* **풀어야 할 문제**
아래 줄들을 다시 쓰되 "toggle"만 "switch"로 바꾸고 나머지는 그대로 둘 수 있나요? 답에는 그림을 넣지 마세요.

* **작업 입력 자료**

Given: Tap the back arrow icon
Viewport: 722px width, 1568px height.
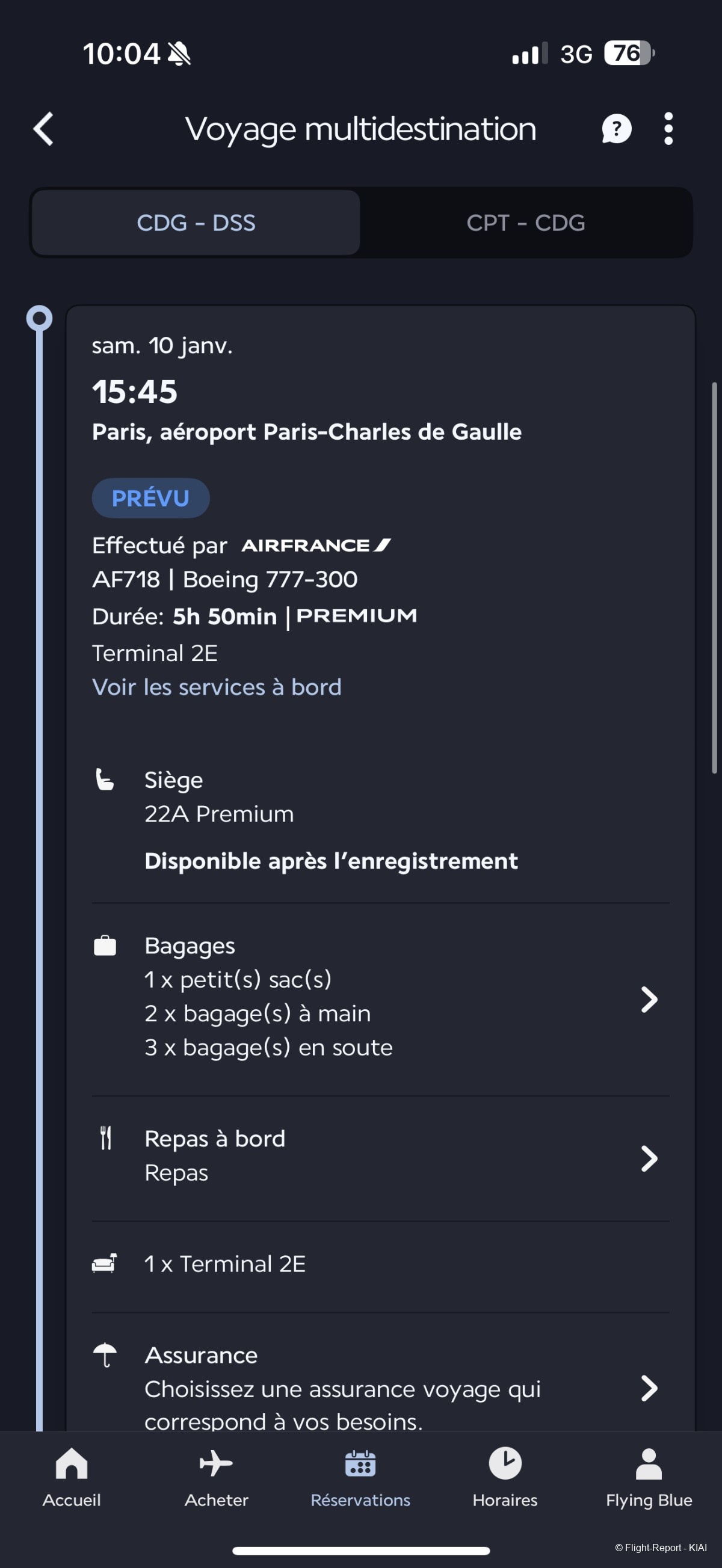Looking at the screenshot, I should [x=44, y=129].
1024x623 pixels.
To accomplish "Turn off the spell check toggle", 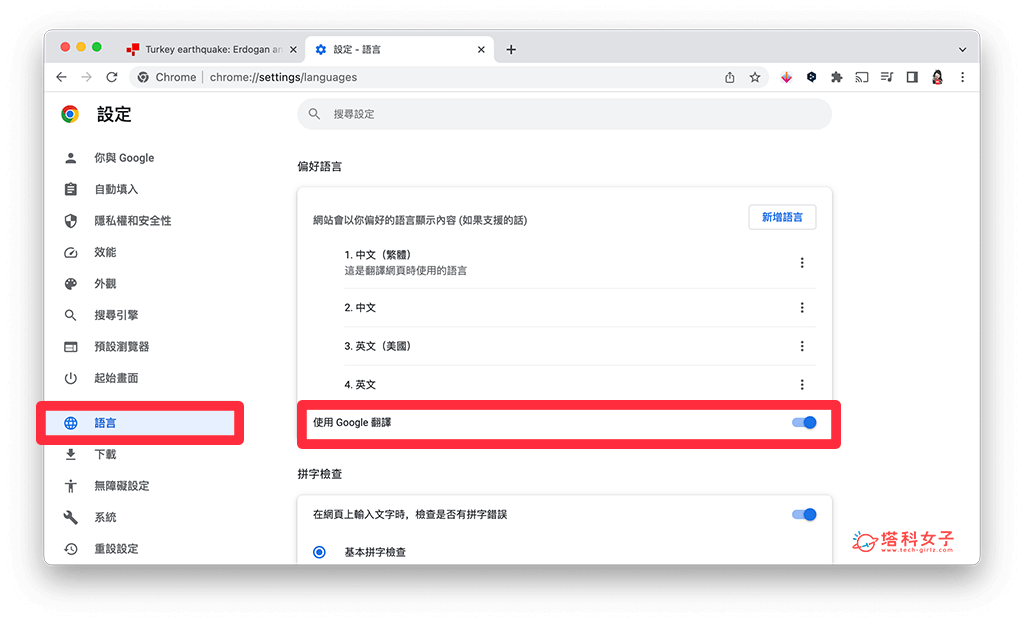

* **문제 풀이 결과**
Given: Tap the back arrow icon
Viewport: 722px width, 1568px height.
Looking at the screenshot, I should [x=44, y=129].
1024x623 pixels.
To accomplish "Turn off the spell check switch", 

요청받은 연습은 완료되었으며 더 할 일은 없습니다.